Afin de corriger le déséquilibre dans la répartition géographique des avocats à travers le Royaume, le Conseil suggère la mise en place d’un système d’incitations au profit des jeunes avocats qui choisissent de s’installer dans les provinces souffrant d’un manque de densité professionnelle. De plus, il encourage l’autorisation de structures pluridisciplinaires regroupant des avocats, des experts-comptables, des conseillers fiscaux et des spécialistes des domaines financier et économique, permettant ainsi d’offrir des services intégrés aux investisseurs et aux entreprises. Le Conseil insiste par ailleurs sur l’urgence d’accélérer la transition numérique de la profession en instaurant un cadre réglementaire qui sécurise l’usage des technologies modernes et préserve la confidentialité des données des clients. Cela s’accompagnerait de l’élaboration d’une charte éthique sur l’usage des outils de la LegalTech et du développement de partenariats avec des fournisseurs de solutions numériques.

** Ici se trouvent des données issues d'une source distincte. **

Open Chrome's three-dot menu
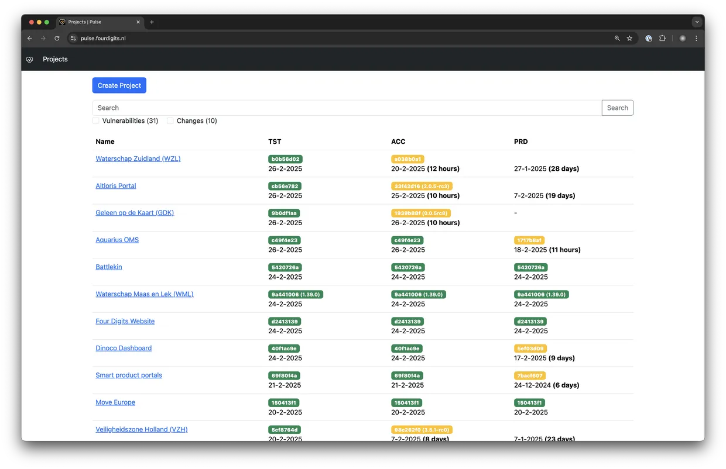The height and width of the screenshot is (469, 726). coord(696,38)
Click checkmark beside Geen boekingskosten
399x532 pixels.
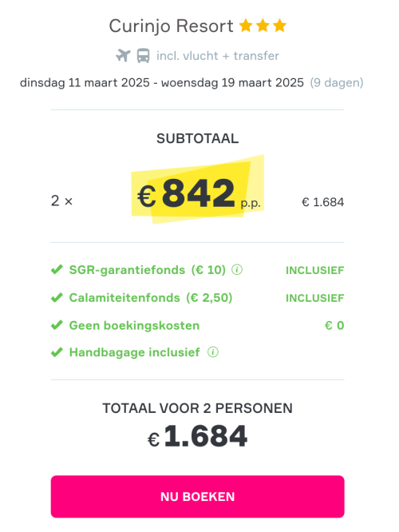(x=57, y=325)
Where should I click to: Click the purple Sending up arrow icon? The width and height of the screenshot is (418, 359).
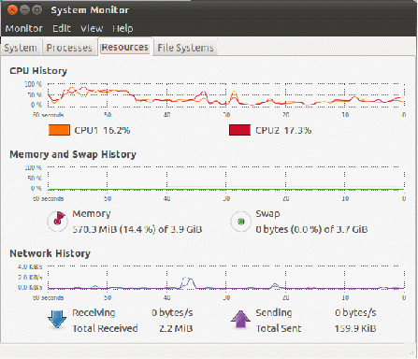(240, 320)
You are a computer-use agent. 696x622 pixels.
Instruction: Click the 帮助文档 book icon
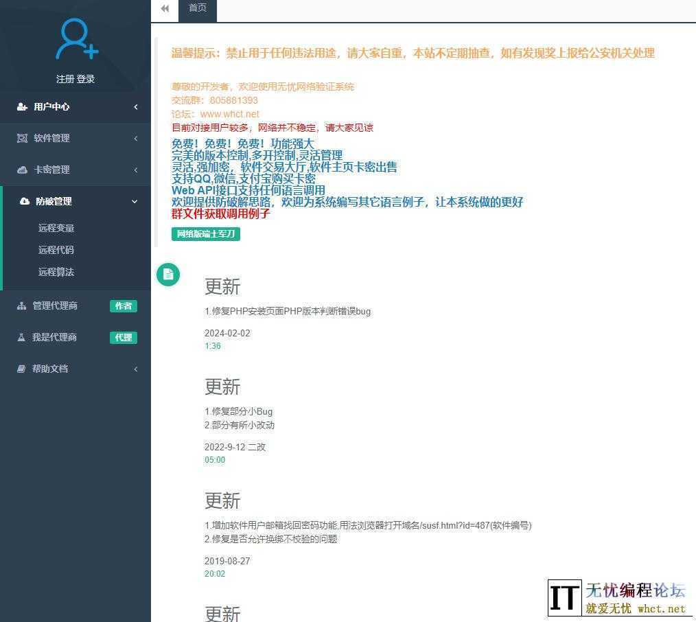point(22,369)
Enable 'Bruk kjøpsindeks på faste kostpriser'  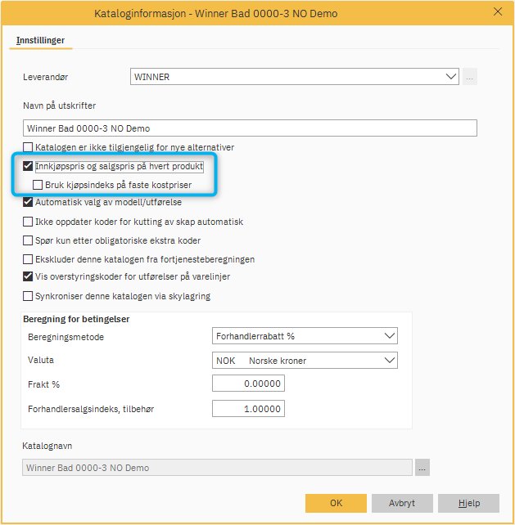38,185
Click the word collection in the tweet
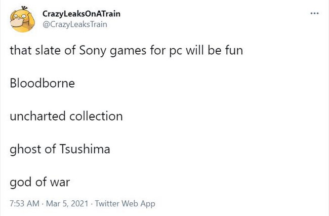Viewport: 329px width, 216px height. (96, 116)
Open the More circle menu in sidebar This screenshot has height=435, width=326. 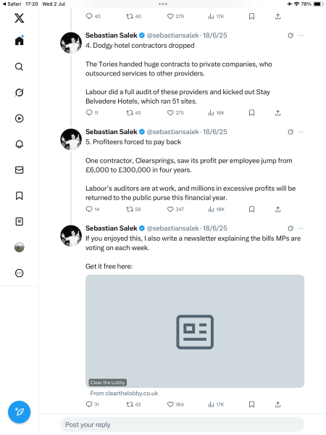(x=19, y=273)
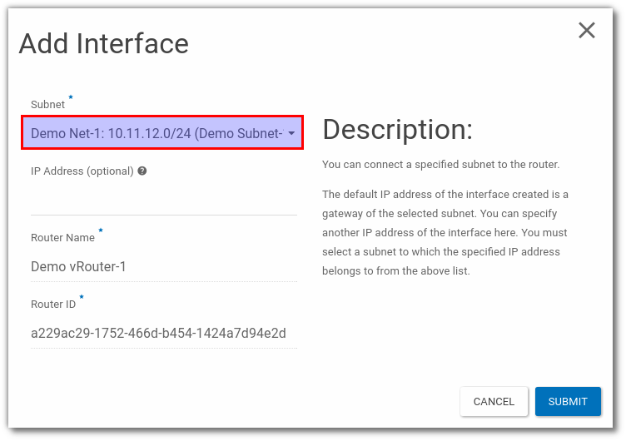This screenshot has height=441, width=626.
Task: Click the Subnet field label
Action: [x=47, y=105]
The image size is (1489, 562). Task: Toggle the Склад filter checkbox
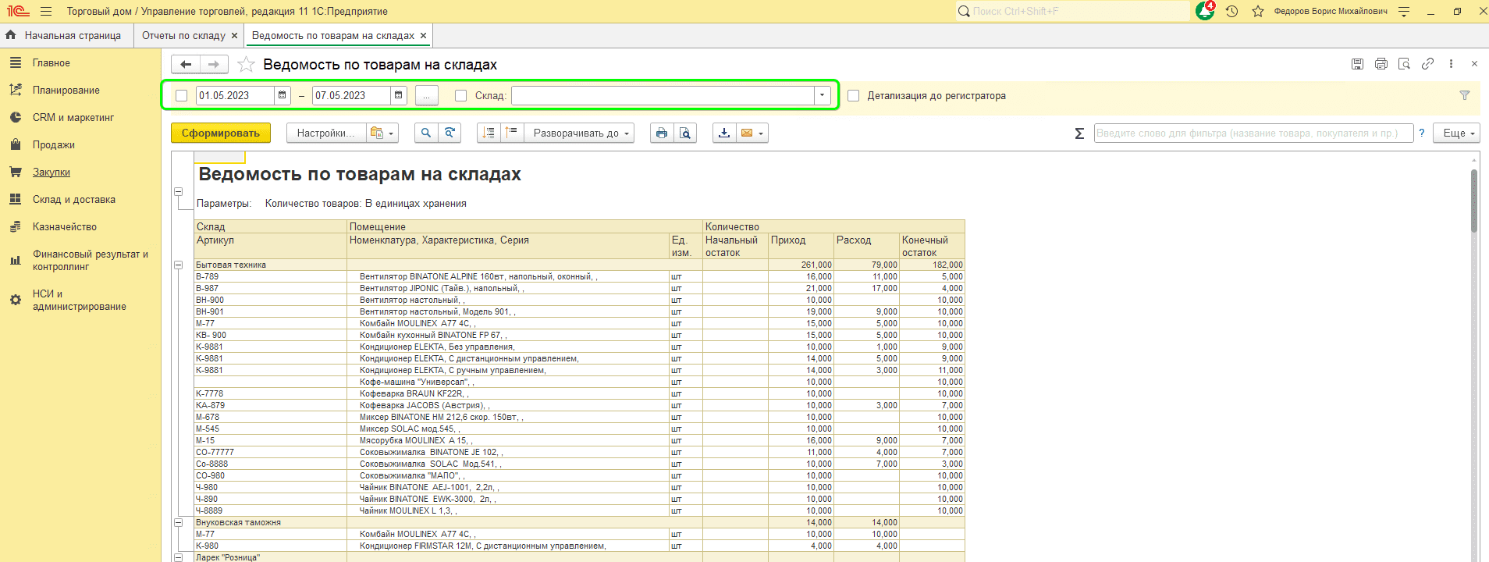tap(461, 95)
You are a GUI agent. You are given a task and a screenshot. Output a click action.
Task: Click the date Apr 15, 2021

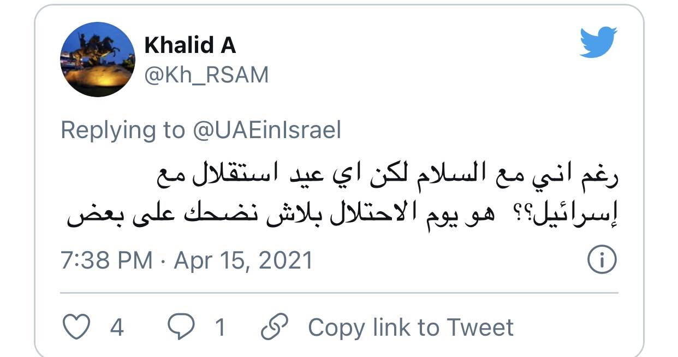point(243,260)
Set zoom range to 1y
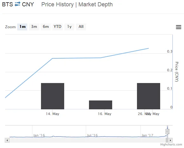 [69, 27]
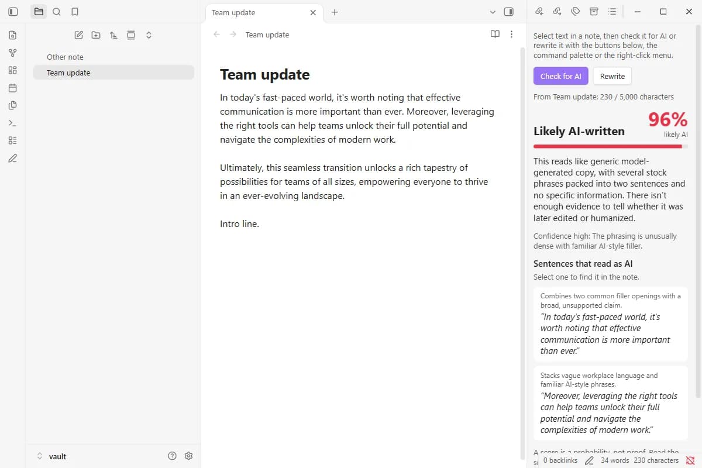Image resolution: width=702 pixels, height=468 pixels.
Task: Open the tags panel icon
Action: click(x=576, y=12)
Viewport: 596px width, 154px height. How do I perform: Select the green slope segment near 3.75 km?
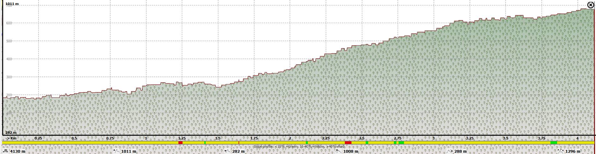point(554,143)
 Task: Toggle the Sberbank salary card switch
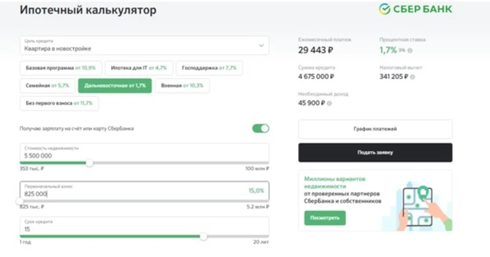coord(260,128)
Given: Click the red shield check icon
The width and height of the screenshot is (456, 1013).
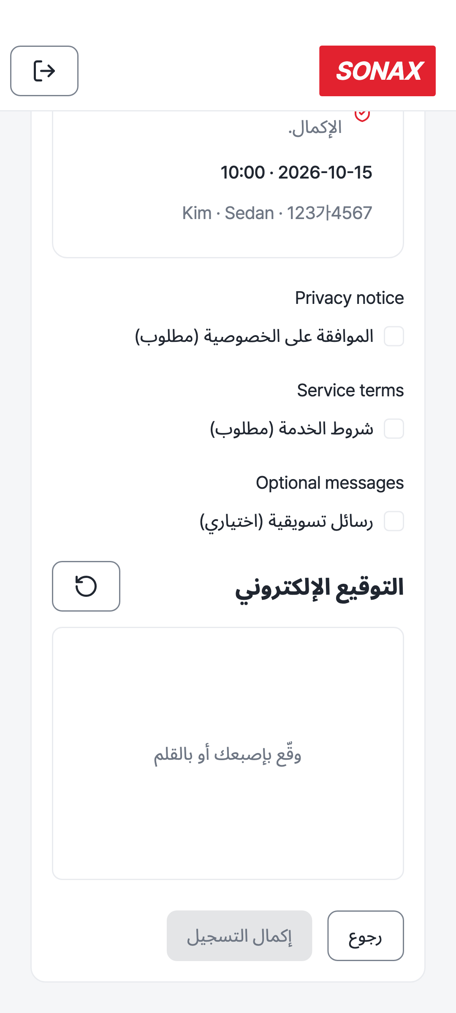Looking at the screenshot, I should click(x=362, y=115).
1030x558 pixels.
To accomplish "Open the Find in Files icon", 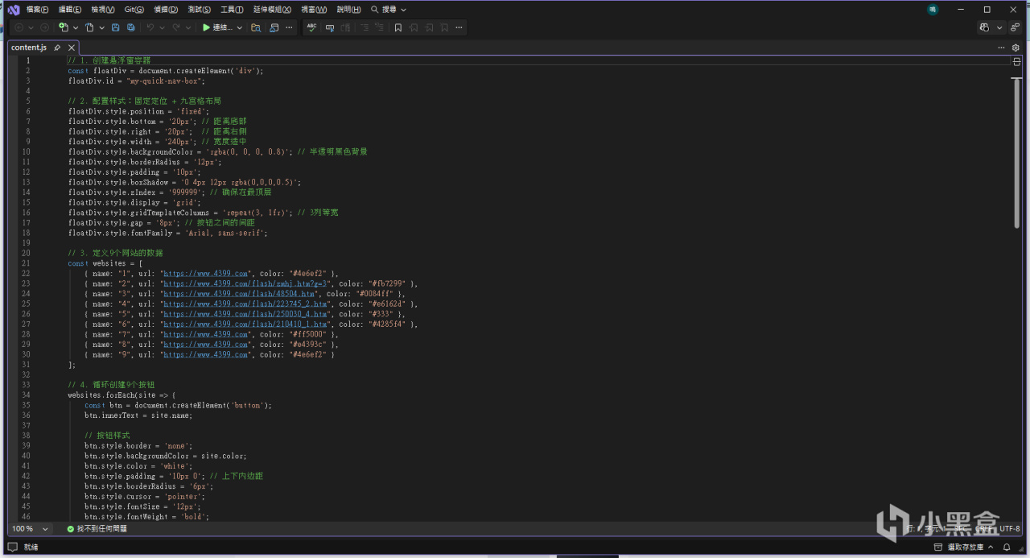I will (256, 27).
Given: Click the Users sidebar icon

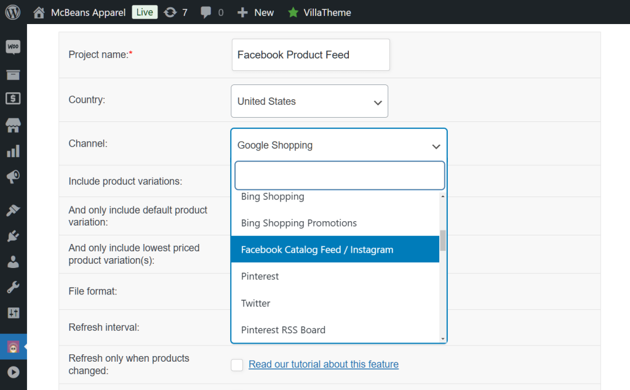Looking at the screenshot, I should [x=12, y=261].
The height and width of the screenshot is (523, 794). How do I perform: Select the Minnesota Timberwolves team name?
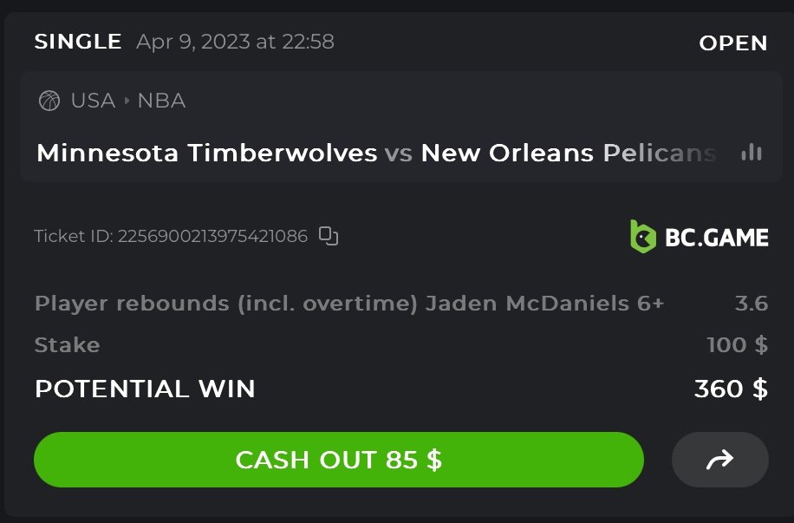(206, 154)
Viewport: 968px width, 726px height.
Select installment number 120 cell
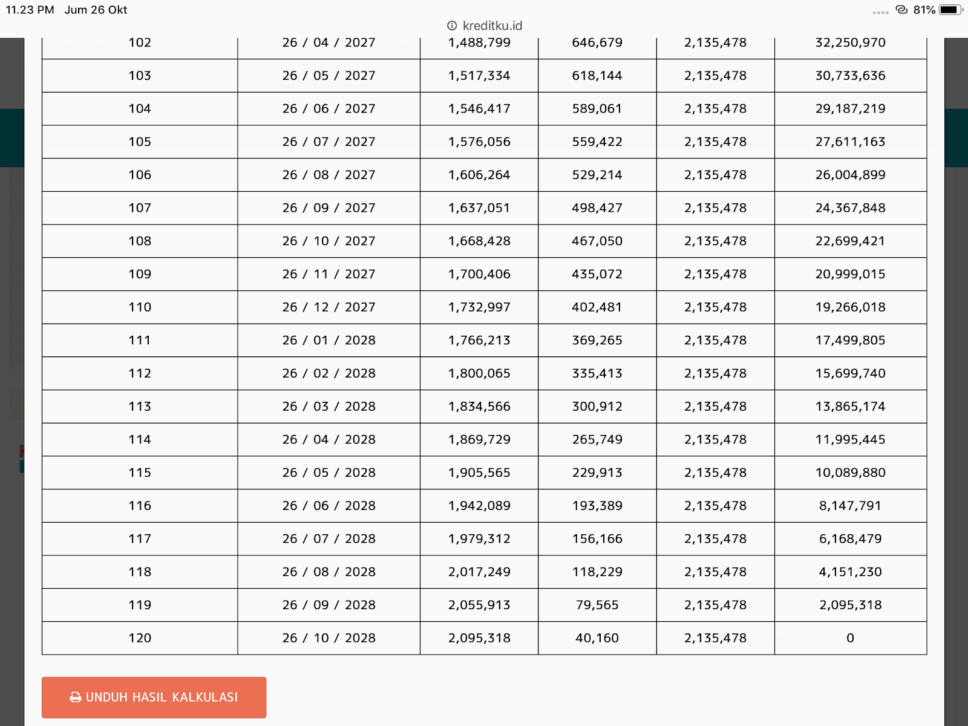click(x=140, y=638)
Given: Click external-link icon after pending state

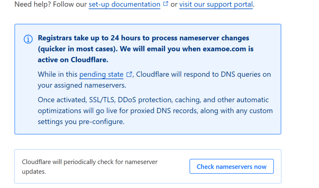Looking at the screenshot, I should (x=129, y=75).
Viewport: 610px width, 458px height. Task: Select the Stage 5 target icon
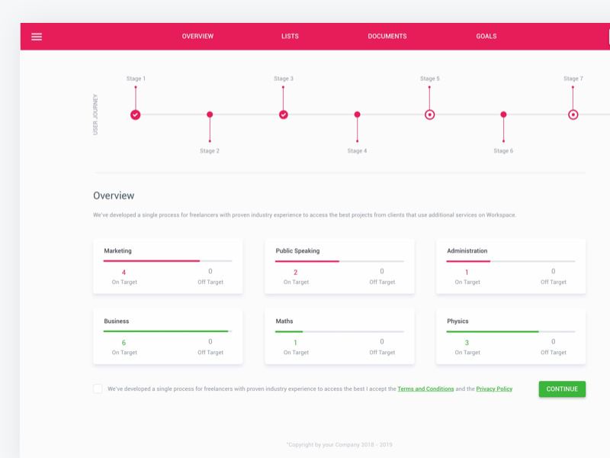coord(429,115)
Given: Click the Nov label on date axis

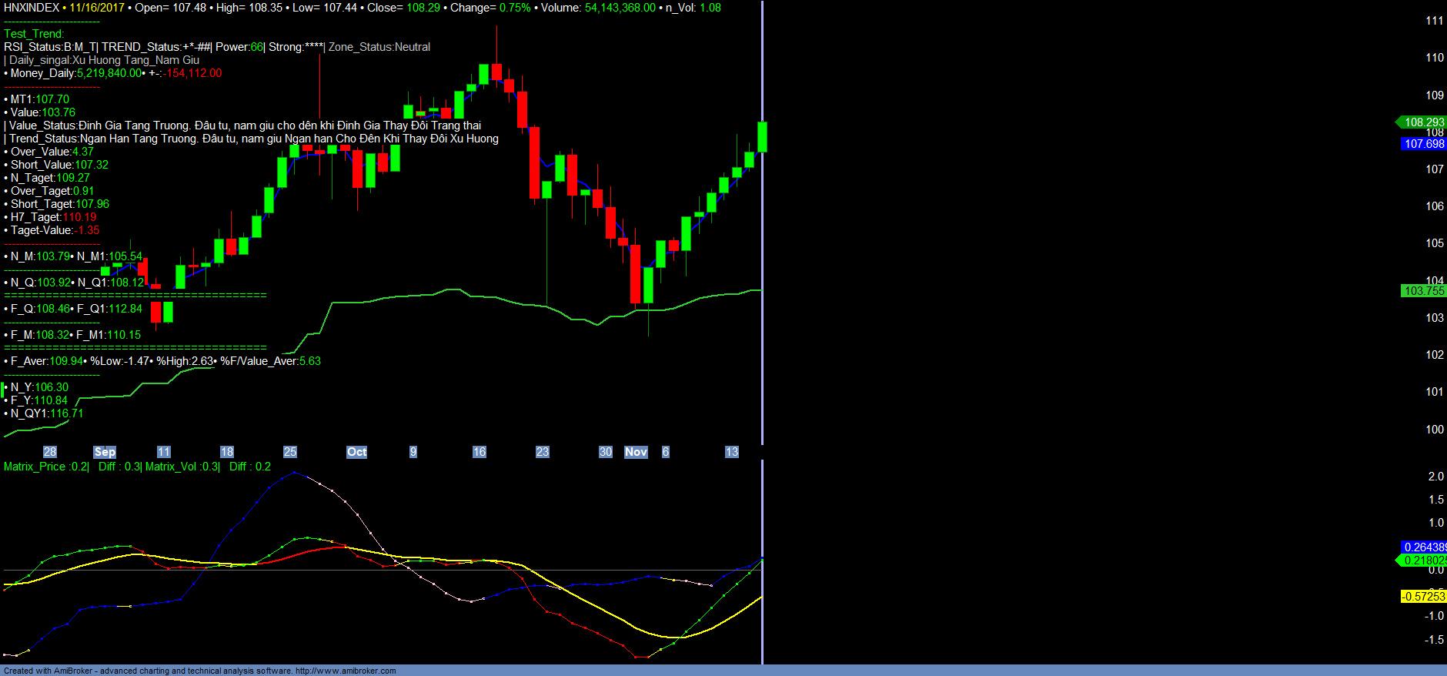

En matière de communication professionnelle, l’avis recommande l’adoption de nouvelles règles permettant aux avocats de faire connaître leurs spécialités et expertises via les supports numériques, dans un cadre transparent et respectueux de la déontologie. Le Conseil préconise de remplacer le système d’autorisation préalable par la création de commissions spécialisées chargées de contrôler les contenus publiés, tout en distinguant clairement la publicité commerciale de la sensibilisation juridique. Enfin, pour renforcer la pérennité financière de la profession, l’institution propose d’établir de nouveaux mécanismes, tels que la création d’un fonds national de soutien aux cabinets d’avocats, le financement des projets de numérisation, l’adoption d’un système unifié d’assurance responsabilité civile professionnelle, ainsi que la mise en place d’un régime national unifié pour les services sociaux, de santé et de retraite au profit de l’ensemble des avocats.